Top of Data provided

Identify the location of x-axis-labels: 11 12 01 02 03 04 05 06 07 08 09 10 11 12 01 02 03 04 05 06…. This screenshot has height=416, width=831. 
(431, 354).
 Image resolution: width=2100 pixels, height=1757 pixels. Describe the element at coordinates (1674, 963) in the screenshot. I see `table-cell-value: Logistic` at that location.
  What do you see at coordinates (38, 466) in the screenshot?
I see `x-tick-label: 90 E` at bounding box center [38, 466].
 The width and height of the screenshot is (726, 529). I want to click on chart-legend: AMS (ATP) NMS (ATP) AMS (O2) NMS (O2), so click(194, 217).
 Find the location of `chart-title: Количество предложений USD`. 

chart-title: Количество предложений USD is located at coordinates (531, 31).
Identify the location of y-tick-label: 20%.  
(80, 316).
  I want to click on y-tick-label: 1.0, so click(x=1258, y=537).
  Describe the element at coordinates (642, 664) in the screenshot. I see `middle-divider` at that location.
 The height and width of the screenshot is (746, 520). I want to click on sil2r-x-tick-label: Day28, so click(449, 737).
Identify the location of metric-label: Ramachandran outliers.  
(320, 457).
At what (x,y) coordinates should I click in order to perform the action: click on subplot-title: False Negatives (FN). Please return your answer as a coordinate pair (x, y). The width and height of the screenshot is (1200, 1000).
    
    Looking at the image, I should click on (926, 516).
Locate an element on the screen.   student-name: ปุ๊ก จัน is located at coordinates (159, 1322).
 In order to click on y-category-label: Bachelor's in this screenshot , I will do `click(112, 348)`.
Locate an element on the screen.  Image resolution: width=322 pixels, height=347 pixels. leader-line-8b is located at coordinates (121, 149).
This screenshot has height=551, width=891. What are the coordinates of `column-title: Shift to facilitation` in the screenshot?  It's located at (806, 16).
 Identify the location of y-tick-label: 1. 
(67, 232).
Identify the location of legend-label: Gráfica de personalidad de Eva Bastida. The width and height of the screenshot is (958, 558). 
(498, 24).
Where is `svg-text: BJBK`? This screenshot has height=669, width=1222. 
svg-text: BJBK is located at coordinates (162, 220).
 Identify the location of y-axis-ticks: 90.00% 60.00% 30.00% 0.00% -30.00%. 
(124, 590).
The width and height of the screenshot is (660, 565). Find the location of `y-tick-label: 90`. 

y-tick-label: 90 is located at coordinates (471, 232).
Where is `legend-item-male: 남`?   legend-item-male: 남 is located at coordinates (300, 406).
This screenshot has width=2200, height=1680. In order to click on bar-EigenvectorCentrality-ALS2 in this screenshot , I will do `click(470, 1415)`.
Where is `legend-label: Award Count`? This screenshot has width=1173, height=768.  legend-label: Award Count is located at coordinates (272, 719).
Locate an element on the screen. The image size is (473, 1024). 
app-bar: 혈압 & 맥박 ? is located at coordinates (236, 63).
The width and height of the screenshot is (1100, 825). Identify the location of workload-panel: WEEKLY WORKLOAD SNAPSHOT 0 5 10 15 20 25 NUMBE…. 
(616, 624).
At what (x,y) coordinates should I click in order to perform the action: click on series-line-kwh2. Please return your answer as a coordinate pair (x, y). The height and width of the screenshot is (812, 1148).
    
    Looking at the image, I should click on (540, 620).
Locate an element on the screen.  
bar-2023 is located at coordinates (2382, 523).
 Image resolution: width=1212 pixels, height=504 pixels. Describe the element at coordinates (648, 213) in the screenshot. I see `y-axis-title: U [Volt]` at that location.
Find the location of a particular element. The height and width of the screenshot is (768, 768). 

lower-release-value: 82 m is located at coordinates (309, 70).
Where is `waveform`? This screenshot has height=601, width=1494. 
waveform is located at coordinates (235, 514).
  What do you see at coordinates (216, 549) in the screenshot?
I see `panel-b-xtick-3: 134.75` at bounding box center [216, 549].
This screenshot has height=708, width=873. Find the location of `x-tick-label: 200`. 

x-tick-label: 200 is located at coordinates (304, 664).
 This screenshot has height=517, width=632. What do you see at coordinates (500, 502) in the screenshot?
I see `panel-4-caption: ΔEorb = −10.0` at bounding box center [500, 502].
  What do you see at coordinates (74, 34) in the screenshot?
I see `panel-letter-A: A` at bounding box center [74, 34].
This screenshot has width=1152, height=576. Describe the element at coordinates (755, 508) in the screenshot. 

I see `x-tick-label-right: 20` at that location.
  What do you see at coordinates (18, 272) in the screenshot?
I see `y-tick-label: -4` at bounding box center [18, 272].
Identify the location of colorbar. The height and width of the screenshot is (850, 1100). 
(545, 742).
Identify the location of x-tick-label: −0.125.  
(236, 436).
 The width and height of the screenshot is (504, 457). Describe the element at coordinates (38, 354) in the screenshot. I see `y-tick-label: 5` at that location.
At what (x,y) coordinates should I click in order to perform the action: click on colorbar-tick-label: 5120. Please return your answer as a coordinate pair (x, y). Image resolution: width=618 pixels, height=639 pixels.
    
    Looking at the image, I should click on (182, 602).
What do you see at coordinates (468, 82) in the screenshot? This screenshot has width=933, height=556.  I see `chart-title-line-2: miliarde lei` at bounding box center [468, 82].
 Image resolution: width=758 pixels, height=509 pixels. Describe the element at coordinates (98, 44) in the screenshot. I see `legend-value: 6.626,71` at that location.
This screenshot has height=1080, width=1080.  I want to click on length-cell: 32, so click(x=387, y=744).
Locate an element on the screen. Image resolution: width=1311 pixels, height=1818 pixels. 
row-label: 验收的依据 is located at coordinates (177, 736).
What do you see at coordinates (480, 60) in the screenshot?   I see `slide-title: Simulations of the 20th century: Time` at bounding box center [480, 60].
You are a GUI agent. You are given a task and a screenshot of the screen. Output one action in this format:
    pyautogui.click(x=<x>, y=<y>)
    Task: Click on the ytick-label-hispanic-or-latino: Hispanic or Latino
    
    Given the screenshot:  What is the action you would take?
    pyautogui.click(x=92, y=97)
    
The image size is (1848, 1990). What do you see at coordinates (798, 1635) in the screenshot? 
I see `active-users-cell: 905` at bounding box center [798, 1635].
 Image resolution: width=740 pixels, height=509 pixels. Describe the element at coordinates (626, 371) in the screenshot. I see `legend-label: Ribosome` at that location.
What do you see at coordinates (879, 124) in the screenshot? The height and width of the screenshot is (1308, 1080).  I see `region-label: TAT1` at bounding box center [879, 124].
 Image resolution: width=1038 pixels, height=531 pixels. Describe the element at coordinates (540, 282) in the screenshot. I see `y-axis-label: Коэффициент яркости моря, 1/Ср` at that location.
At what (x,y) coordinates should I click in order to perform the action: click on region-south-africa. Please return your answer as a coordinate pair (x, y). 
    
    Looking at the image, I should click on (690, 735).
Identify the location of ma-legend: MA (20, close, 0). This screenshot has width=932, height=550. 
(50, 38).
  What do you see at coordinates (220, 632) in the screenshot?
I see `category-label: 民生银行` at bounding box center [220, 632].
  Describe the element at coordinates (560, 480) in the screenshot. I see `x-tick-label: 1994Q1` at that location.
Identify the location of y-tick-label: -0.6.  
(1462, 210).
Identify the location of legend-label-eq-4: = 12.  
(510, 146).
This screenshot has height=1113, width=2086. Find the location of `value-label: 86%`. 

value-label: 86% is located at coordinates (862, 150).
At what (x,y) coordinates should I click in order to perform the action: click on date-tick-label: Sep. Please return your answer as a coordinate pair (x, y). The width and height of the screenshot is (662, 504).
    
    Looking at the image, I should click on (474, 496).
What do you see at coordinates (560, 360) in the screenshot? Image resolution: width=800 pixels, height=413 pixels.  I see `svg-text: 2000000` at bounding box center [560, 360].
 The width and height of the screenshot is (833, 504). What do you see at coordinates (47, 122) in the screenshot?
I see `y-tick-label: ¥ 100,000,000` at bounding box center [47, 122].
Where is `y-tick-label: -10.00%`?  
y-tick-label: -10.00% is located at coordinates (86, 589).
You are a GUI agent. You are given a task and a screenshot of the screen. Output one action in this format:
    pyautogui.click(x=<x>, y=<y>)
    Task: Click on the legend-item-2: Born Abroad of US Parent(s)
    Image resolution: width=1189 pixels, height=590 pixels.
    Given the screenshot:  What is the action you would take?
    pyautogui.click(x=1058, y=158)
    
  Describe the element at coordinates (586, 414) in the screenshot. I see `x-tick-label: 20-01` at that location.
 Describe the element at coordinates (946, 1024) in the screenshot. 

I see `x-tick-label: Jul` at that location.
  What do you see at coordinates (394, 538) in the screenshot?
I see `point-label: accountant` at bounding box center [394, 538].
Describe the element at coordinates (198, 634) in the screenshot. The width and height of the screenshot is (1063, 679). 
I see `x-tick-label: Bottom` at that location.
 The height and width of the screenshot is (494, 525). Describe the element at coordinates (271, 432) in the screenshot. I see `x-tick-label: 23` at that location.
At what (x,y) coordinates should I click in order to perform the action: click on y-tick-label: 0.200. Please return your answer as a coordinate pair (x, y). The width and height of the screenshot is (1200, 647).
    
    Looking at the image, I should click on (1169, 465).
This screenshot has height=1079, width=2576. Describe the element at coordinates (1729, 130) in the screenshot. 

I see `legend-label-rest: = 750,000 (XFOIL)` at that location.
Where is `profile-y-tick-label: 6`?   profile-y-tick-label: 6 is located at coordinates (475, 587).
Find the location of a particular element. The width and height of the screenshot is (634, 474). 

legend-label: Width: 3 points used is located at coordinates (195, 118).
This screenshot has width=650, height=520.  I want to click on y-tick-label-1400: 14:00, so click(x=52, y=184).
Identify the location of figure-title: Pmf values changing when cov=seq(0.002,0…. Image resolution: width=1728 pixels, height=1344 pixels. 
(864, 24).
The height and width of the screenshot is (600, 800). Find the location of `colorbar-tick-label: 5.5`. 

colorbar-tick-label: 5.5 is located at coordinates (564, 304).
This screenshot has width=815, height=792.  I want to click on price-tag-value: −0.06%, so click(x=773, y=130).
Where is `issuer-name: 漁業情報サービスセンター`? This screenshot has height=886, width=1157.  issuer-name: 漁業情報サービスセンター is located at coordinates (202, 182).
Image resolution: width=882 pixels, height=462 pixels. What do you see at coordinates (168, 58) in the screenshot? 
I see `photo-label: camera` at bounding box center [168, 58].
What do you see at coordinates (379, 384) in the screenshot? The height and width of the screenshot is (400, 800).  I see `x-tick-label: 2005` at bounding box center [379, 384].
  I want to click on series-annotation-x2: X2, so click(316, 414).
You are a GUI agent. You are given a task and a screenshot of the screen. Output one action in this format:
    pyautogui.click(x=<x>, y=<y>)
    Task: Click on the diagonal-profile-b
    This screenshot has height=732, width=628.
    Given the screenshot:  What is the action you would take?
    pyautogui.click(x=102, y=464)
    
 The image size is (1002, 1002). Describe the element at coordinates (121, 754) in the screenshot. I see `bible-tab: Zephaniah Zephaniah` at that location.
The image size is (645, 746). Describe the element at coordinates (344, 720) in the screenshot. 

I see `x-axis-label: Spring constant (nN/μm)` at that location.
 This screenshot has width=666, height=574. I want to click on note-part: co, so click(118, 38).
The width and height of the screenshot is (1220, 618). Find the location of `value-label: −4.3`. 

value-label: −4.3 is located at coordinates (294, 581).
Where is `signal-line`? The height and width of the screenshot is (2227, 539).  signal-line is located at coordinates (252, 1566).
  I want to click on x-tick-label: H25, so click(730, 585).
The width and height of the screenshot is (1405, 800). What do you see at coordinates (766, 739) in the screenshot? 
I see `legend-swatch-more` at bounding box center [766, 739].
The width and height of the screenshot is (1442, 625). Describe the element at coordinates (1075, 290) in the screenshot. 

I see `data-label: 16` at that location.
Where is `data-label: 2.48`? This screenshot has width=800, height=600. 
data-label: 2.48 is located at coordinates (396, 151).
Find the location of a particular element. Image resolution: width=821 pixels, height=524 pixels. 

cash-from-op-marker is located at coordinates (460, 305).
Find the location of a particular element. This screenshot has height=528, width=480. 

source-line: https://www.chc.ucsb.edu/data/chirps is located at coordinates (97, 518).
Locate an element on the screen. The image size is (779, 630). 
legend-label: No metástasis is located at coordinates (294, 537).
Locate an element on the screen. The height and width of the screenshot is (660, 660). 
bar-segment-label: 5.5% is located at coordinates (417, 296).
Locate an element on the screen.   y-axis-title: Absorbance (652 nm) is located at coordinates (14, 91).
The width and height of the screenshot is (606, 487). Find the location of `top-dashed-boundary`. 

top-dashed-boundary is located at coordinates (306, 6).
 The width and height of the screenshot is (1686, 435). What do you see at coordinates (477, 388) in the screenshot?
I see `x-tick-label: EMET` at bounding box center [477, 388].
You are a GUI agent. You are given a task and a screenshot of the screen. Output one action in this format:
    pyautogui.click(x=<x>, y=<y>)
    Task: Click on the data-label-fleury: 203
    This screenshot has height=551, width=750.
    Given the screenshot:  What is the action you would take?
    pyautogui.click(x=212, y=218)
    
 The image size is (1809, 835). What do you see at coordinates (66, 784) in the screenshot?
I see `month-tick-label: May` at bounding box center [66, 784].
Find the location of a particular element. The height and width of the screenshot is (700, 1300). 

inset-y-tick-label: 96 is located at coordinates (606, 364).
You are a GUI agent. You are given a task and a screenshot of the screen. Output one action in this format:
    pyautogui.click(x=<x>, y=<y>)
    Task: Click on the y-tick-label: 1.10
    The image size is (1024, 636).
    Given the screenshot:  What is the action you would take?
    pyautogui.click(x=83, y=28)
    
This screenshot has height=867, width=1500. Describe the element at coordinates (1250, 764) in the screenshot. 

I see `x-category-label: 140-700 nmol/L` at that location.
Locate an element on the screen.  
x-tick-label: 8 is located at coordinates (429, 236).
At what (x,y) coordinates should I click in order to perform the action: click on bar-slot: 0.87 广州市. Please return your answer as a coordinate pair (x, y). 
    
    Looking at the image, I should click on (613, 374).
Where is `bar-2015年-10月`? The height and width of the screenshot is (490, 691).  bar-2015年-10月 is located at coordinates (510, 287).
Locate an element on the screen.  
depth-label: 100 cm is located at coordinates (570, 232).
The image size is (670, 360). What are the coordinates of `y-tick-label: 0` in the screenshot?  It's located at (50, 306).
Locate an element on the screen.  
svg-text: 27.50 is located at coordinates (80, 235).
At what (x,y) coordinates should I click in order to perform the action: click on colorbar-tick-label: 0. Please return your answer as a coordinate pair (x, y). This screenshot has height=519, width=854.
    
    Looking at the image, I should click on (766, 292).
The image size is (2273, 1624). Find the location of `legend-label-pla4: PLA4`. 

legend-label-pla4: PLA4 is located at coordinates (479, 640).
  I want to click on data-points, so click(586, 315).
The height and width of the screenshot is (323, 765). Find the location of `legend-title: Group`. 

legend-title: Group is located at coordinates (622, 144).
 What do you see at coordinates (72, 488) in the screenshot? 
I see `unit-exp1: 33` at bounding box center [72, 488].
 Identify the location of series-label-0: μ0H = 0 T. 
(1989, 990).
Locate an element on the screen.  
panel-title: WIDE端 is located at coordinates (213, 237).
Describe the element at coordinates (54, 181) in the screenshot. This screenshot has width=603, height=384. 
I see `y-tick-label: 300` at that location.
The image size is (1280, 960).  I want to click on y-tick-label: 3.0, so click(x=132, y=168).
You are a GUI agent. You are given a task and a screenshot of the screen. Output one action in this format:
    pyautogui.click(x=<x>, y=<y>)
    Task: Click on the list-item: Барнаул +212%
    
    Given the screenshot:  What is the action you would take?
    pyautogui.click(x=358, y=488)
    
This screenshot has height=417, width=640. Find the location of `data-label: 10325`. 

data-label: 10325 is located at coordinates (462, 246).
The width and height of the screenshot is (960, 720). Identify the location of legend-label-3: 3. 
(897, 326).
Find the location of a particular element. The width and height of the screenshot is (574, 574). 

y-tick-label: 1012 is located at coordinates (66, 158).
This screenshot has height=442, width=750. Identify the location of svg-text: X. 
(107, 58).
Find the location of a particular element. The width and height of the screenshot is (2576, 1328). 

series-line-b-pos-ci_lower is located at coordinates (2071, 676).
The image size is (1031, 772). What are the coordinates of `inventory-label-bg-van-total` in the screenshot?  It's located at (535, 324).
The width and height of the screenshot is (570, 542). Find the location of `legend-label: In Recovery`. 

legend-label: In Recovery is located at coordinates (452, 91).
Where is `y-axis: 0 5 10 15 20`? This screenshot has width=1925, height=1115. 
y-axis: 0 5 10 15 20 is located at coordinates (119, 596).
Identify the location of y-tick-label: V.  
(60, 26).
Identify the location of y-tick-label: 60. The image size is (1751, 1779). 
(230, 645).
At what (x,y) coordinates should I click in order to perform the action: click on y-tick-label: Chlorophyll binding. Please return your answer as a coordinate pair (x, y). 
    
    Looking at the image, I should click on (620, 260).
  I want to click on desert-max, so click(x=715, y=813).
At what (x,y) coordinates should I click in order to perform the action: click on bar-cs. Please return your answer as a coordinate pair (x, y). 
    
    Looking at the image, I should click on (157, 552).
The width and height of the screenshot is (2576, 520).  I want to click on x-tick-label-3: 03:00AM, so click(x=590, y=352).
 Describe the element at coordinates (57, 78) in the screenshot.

Bottom of Data provided

__Exercise details__:
Reproduce the data verbatim from the line containing "Identify the location of y-tick-label: 20%." through the line containing "coordinates (121, 149).", including both of those lines.

__Task output__:
Identify the location of y-tick-label: 20%.  
(80, 316).
  I want to click on y-tick-label: 1.0, so click(x=1258, y=537).
  Describe the element at coordinates (642, 664) in the screenshot. I see `middle-divider` at that location.
 The height and width of the screenshot is (746, 520). I want to click on sil2r-x-tick-label: Day28, so click(449, 737).
Identify the location of metric-label: Ramachandran outliers.  
(320, 457).
At what (x,y) coordinates should I click in order to perform the action: click on subplot-title: False Negatives (FN). Please return your answer as a coordinate pair (x, y). The width and height of the screenshot is (1200, 1000).
    
    Looking at the image, I should click on (926, 516).
Locate an element on the screen.   student-name: ปุ๊ก จัน is located at coordinates (159, 1322).
 In order to click on y-category-label: Bachelor's in this screenshot , I will do `click(112, 348)`.
Locate an element on the screen.  Image resolution: width=322 pixels, height=347 pixels. leader-line-8b is located at coordinates (121, 149).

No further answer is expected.